# hermaphrodite?



## Lily's Mom (Jun 8, 2012)

I am not new to goats but def new to this subject. I have a boer doeling that is one of triplets. The other two are bucks. At the base of her vaginal opening she has a bump like ???? ABout the size of a dried pea, like for making split pea soup. DOn't know if I am over examining or not. Could she be a hermaphrodite and how can I find out for sure. She is smaller than the other two and feminine looking but I have no idea what to think. She has a half sister that is 3 yrs old and has never been pregnant in spite of several breedings.


----------



## ThreeHavens (Oct 20, 2011)

Could you catch a picture for us?


----------



## mjs500doo (Nov 24, 2012)

Depends on where she pees from too, but her clitoris may just be swollen from birth and licking/stimulation from birth. Or commonly, the clitoris is mistaken for a growth.


----------



## goathiker (Apr 14, 2011)

When she squats to pee does the pee fall down or arc up?


----------



## Di (Jan 29, 2008)

Insert well lubricated finger into vagina. If you feel something just inside, I would suspect a herm. Check your older doe. Does she act "buckish", the one I had here, was very dominant and was more dangerous as she got older. She was a goat that a friend wanted to keep here for "a little while", I told them to get her out because she kept trying to hook me with her horns.


----------



## Lily's Mom (Jun 8, 2012)

Too small to check in the vaginal opening. Will check the older one tho. I will have to see how she pees, she does it often enough I should have noticed by now.  Thanks for the info!


----------



## KW Farms (Jun 21, 2008)

If you can get a photo would be good. It does sound similar to a hermaphrodite.


----------



## Lily's Mom (Jun 8, 2012)

Her pee arcs up and she has no mom, mom died during delivery, so there is no licking issues for irritation. I will try to get a photo. I'm thinking that whatever she is as long as she's managable its no big deal. Won't be breeding or getting bred. She's been an in house bottle baby for 2 weeks now. Too attatched to let her go. Am I wrong?
Told my husband "are dogs are all neutered why can't we have a goat that is both?"


----------



## toth boer goats (Jul 20, 2008)

Having a pee size thing there, not always indicates herm, it all depends, sometimes just waiting until she is old enough to breed and seeing if she conceives is worth a shot.


----------



## KW Farms (Jun 21, 2008)

If she's not going to be a breeding animal...then it doesn't really matter...whatever she is!


----------



## Lily's Mom (Jun 8, 2012)

Was going to gift her to my godson for 4H showing.
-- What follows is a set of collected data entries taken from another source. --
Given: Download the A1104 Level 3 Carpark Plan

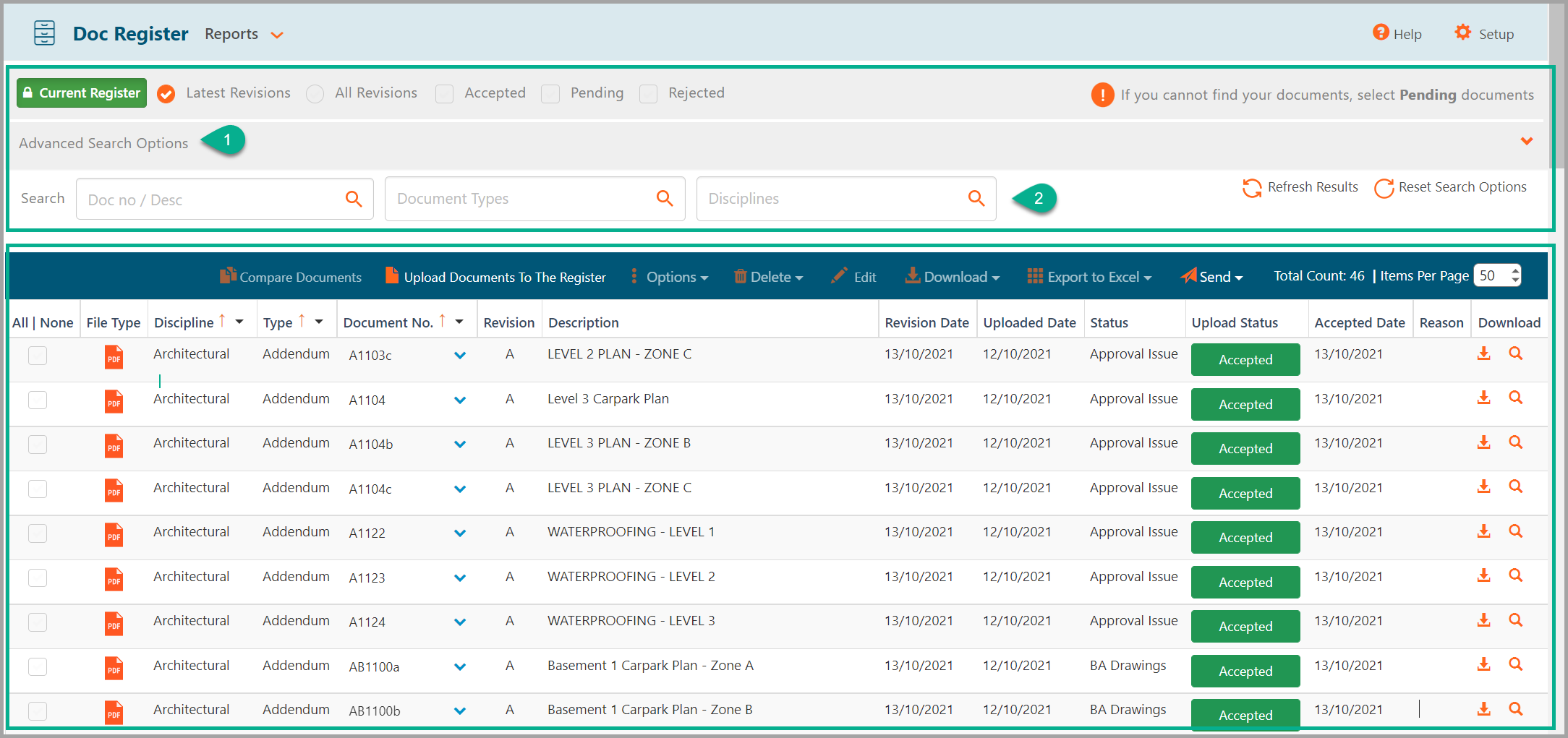Looking at the screenshot, I should coord(1484,398).
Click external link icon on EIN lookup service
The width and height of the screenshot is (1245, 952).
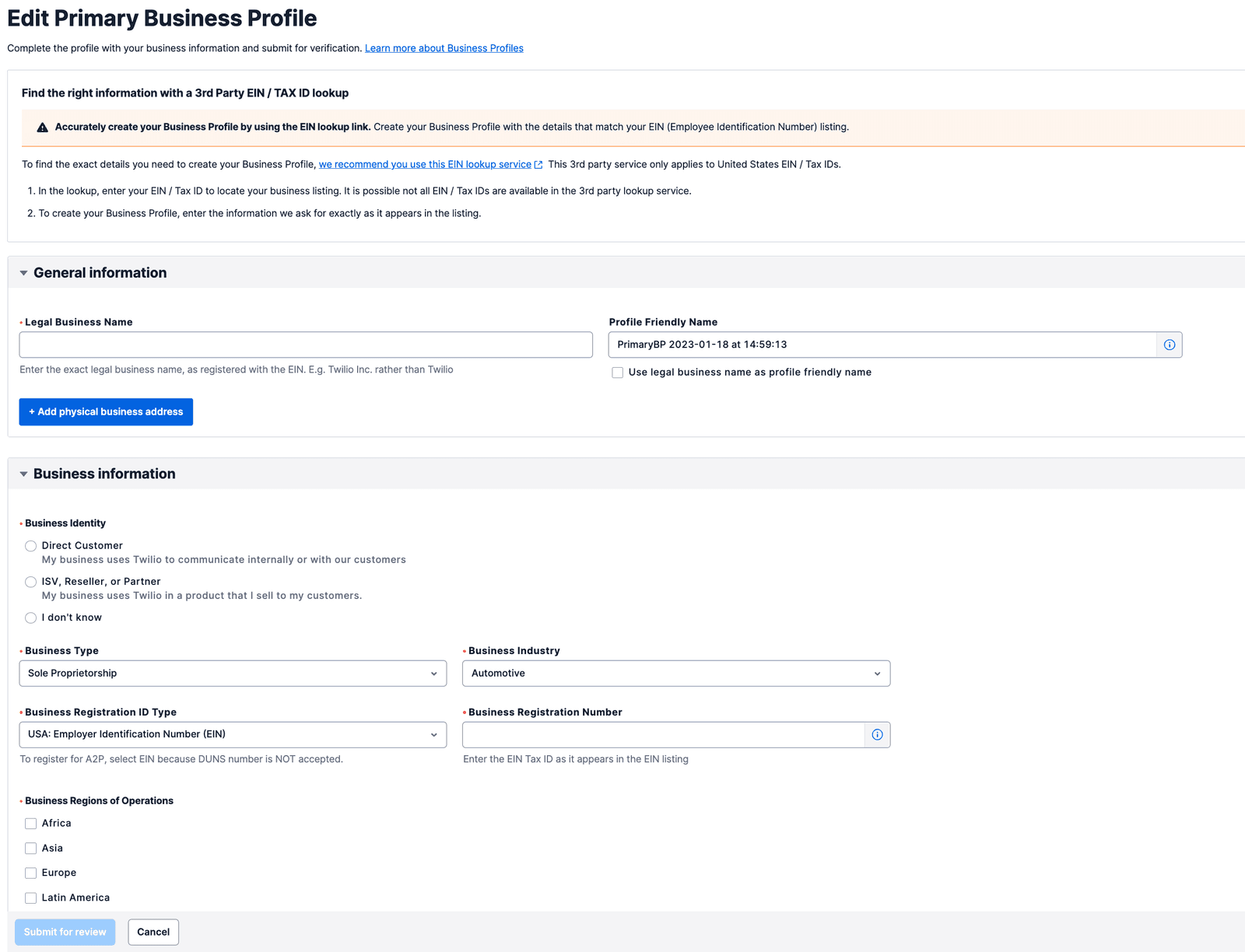538,164
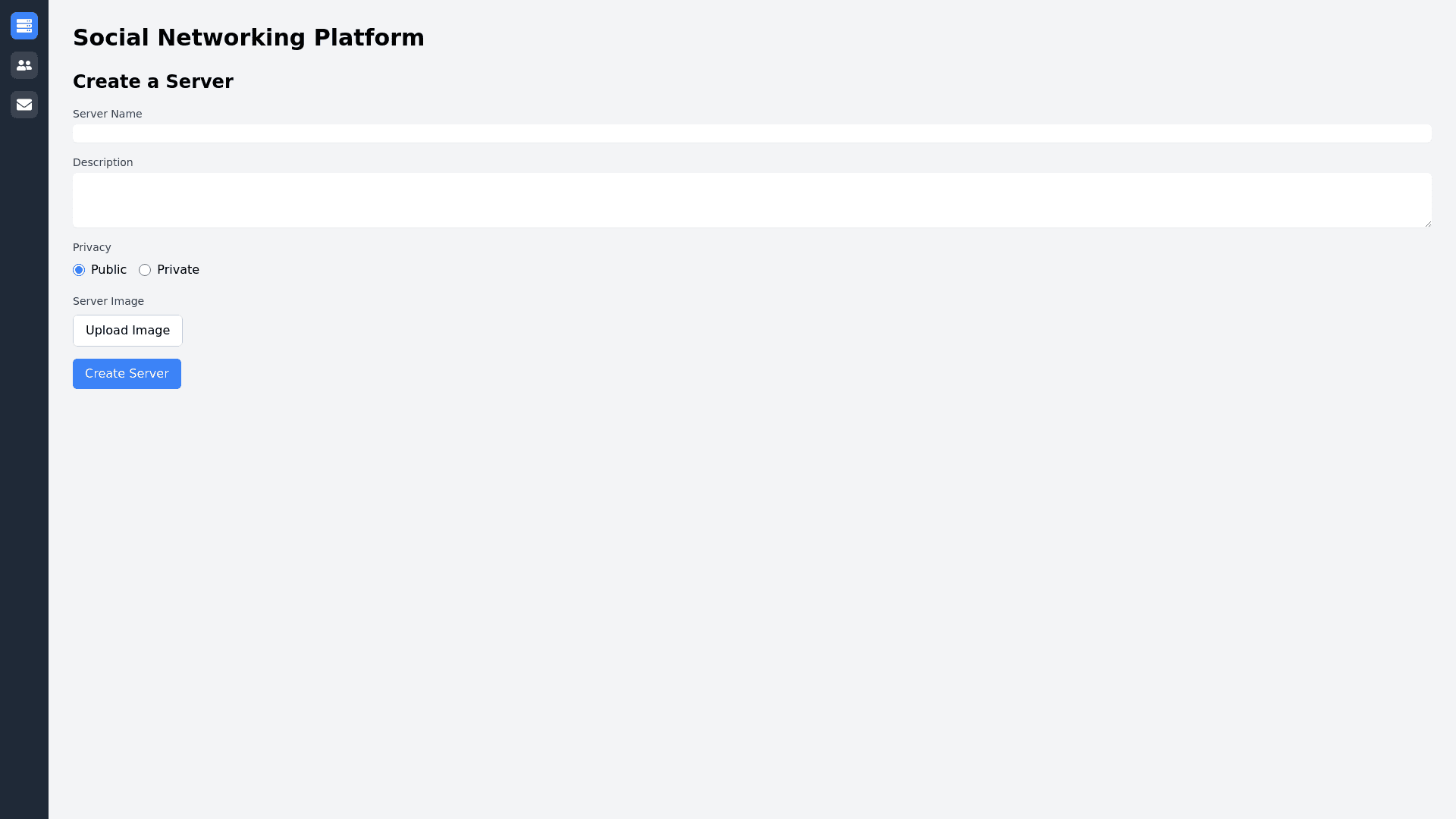Screen dimensions: 1456x819
Task: Open the friends icon in sidebar
Action: [24, 65]
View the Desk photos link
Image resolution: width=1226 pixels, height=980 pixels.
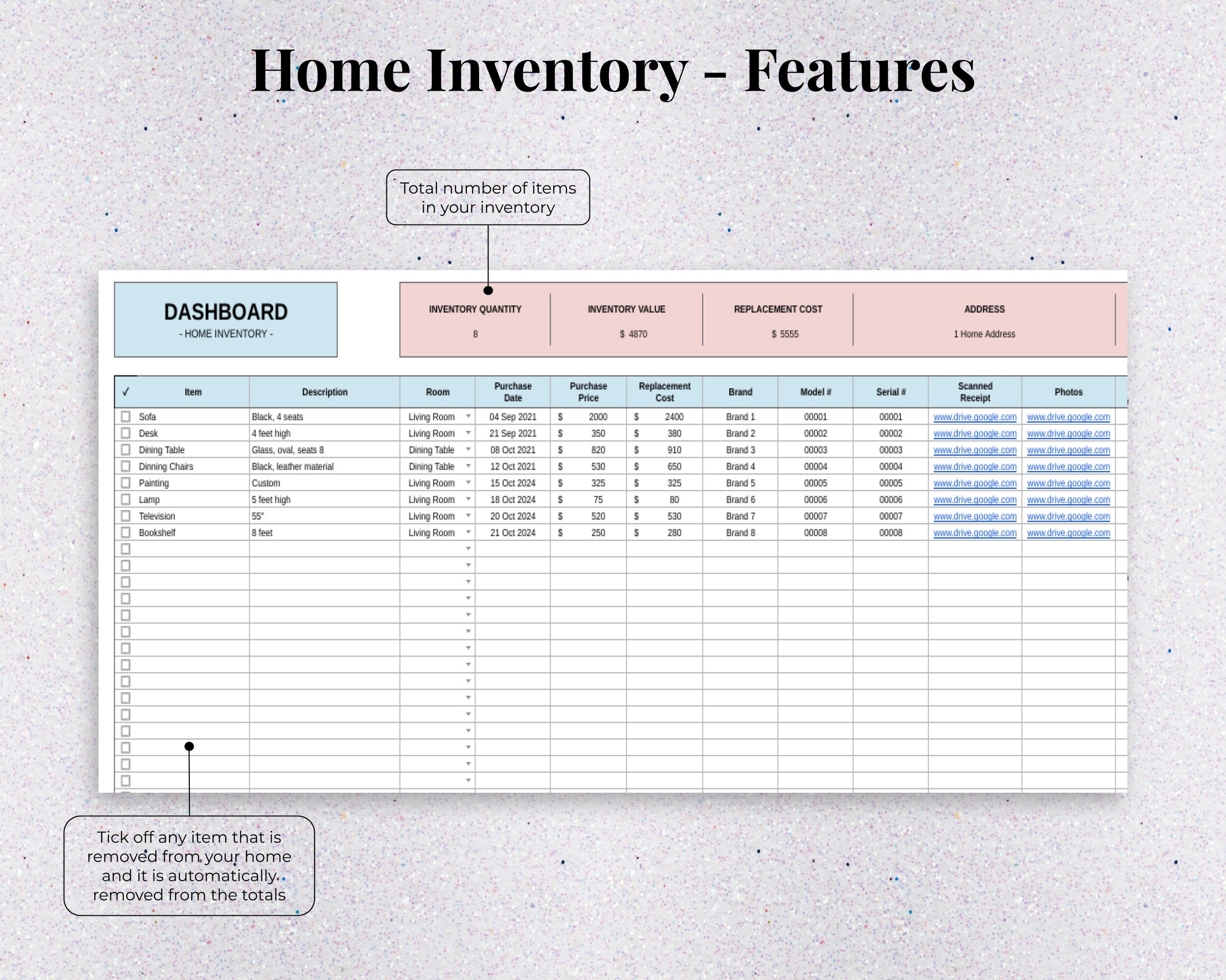(x=1068, y=433)
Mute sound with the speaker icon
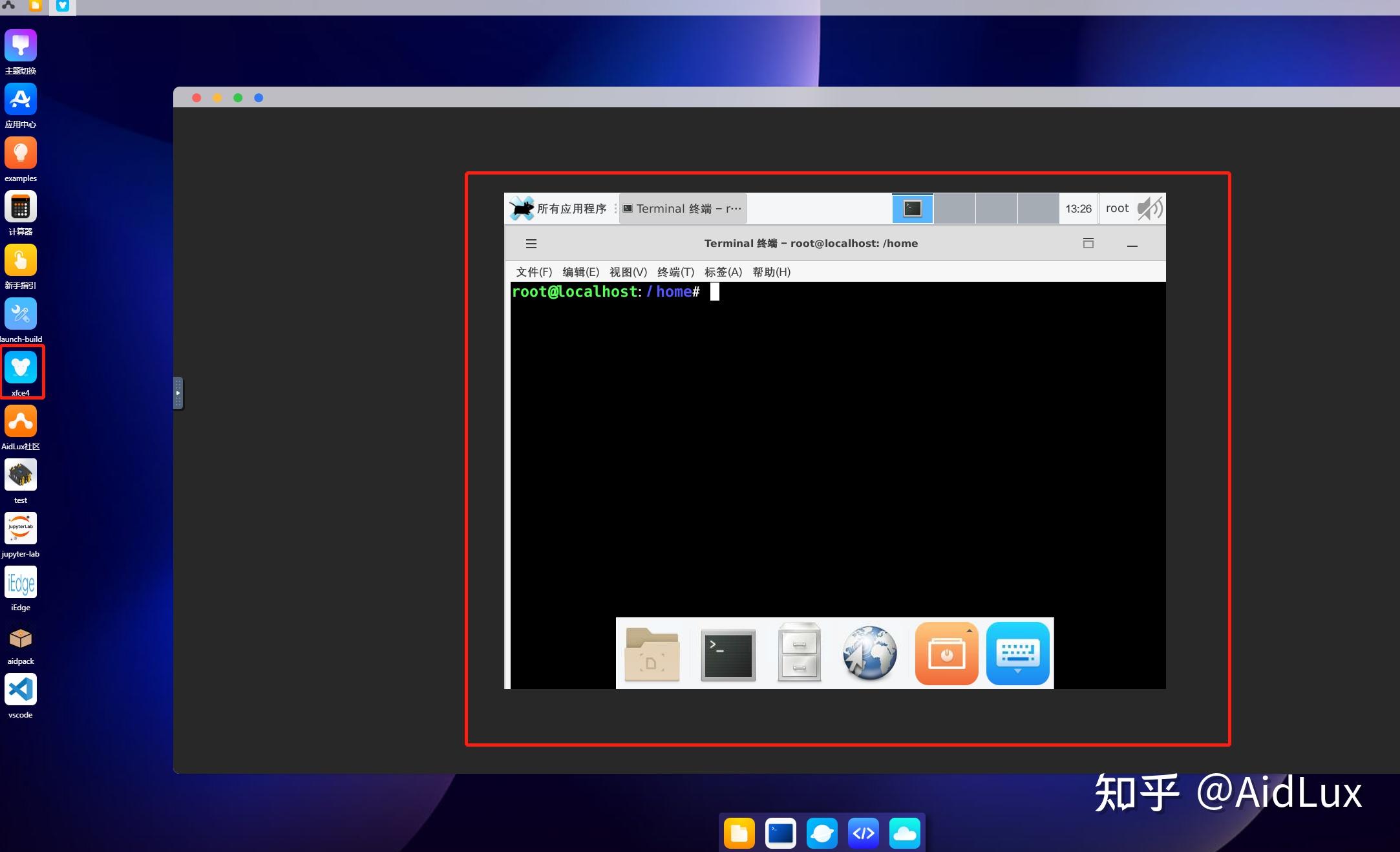The image size is (1400, 852). click(x=1149, y=208)
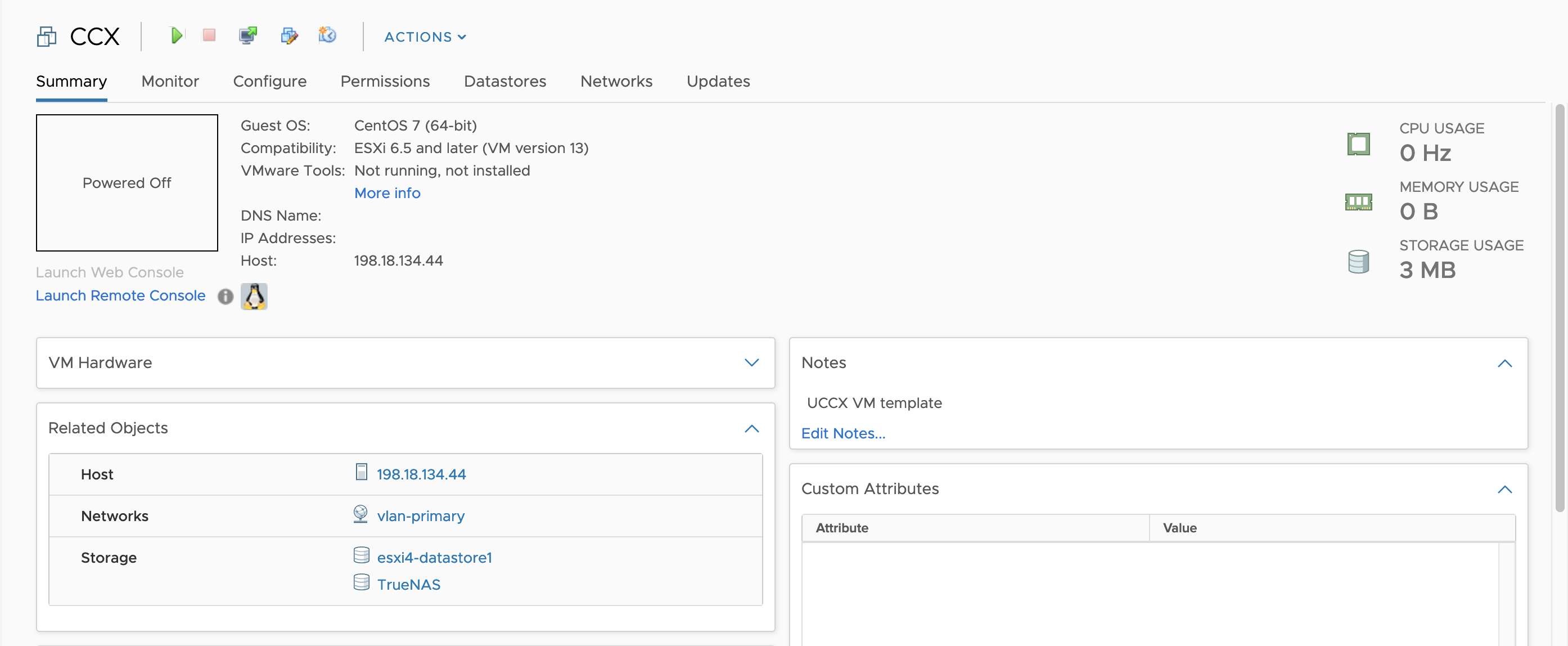
Task: Click the green Power On play icon
Action: pyautogui.click(x=176, y=35)
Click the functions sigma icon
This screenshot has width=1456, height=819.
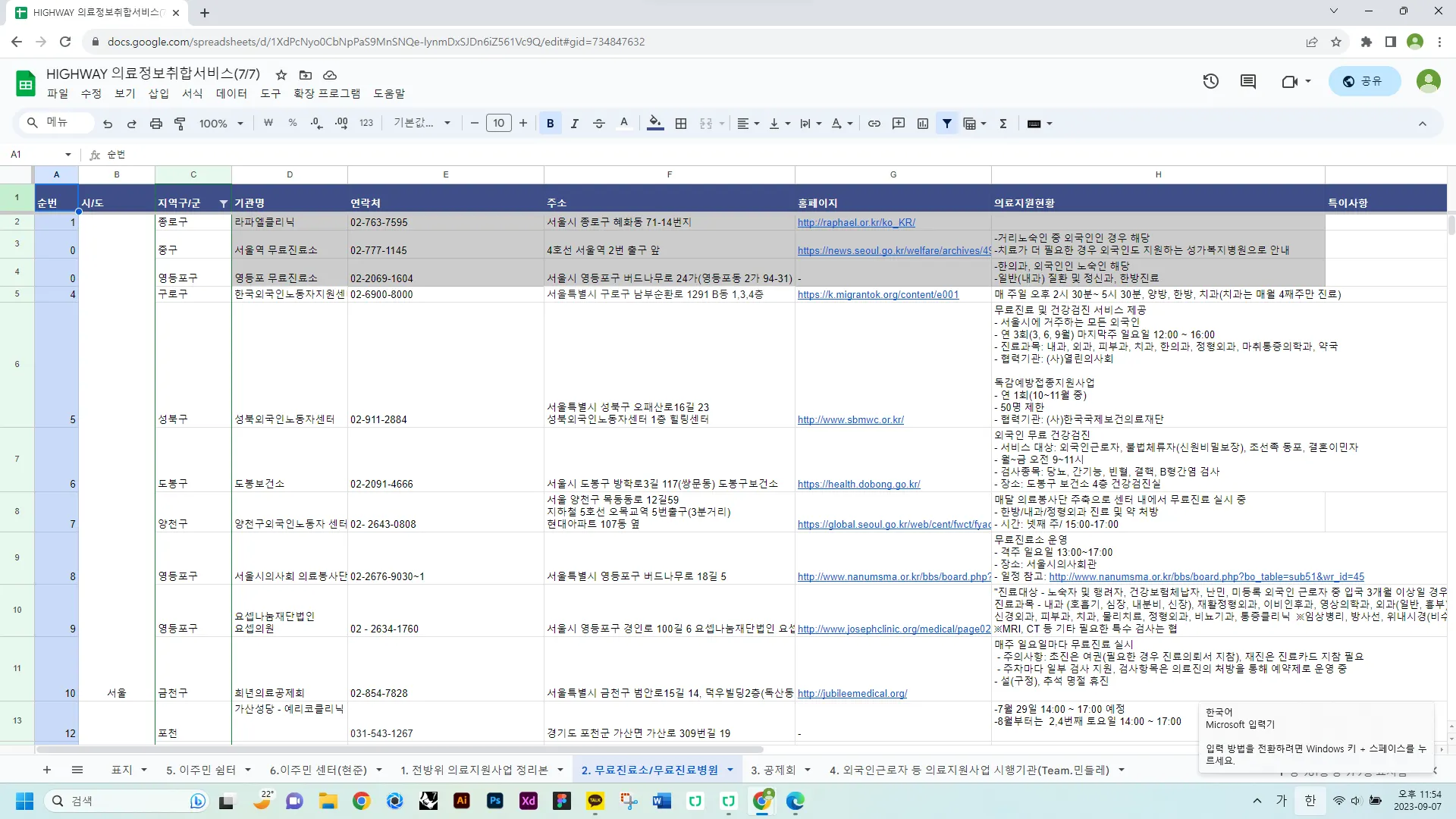click(x=1003, y=124)
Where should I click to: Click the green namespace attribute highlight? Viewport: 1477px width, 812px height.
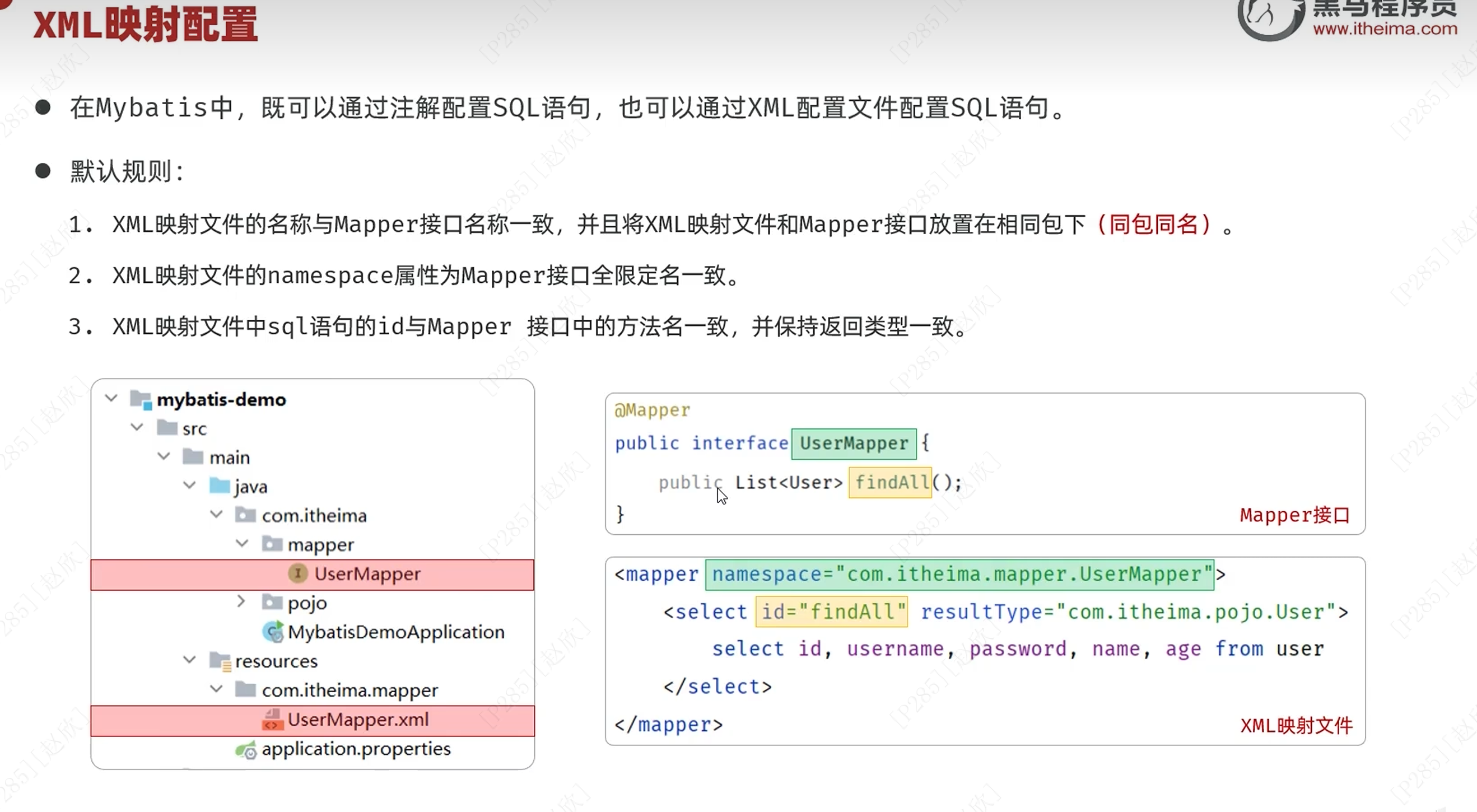(959, 575)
Guess as long as it is a gift and the knowledge of a ? before hand its ok. She has great bloodlines tho.


----------



## ksalvagno (Oct 6, 2009)

As long as she can function normally, she will be a great pet.


----------



## ThreeHavens (Oct 20, 2011)

She may end up acting bucky ... I'm not sure on that, though. It's possible you'd have to open her up to remove the testes and then she will be a "Wether". Again, not sure on this.


----------



## hearthnsoul (Jul 5, 2009)

I have one, and I love her to pieces. She looks like a buck, beard shaggy chest and legs and well all. She has the little hanger on, about a pea size as well. She is always in the middle of everything, precocious is the best description of her. The bucks see her coming and they RUN like the wind because she drives them insane mounting them, terrorizing them. She lives on the girls side, but because of her hermaphrodite status she often follows my husband into the boys area. I think he does it intentionally so he can laugh at the things she does to the poor boys, however she is actually gentle in other ways, she is the one girl I can have around kids without fear of her doing something bad to them.


----------



## ThreeHavens (Oct 20, 2011)

Bet she would make a good heat detector!


----------



## hearthnsoul (Jul 5, 2009)

I wouldn't trust my gals judgment she mounts everything! lol



ThreeHavens said:


> Bet she would make a good heat detector!


----------



## ThreeHavens (Oct 20, 2011)

Just noticed you posted about 4 h showing ... I'm not sure if hermaphrodites can be shown.


----------



## Dani-1995 (Mar 11, 2011)

If your 4h shows wethers and does together as market animals it will be fine. Just be sure to make sure you don't have a terminal show.


----------



## Lily's Mom (Jun 8, 2012)

I know she can't be shown as a hermaphrodite. Just trying to figure out what she is so I know if I can give her to him for showing or if I will keep her as a pet. After raising her from birth by bottle and in the house I couldn't eat her.  I need to find pictures to compare her to. My daughter refuses to take a picture of her to post here. "Seriously mom! Thats gross! I am not taking a picture of her who who!" haha


----------



## hearthnsoul (Jul 5, 2009)

I say bring on the who who pics,..lol


----------



## GTAllen (Jul 22, 2012)

Lily's Mom said:


> I know she can't be shown as a hermaphrodite. Just trying to figure out what she is so I know if I can give her to him for showing or if I will keep her as a pet. After raising her from birth by bottle and in the house I couldn't eat her.  I need to find pictures to compare her to. My daughter refuses to take a picture of her to post here. "Seriously mom! Thats gross! I am not taking a picture of her who who!" haha


A few months ago, when a lot of people where trying to figure out if theirs does had settled, it seemed every other thread was a goats hind end.


----------



## ThreeHavens (Oct 20, 2011)

I agree, bribe the daughter :laugh:


----------



## Lily's Mom (Jun 8, 2012)

I got my assistant at work to agree to take pics for me, she has an iPhone and knows how to post. I will post pics. I guess there is a test that can be done related to DNA on cheek cells. I hear its an outrageous price tho.


----------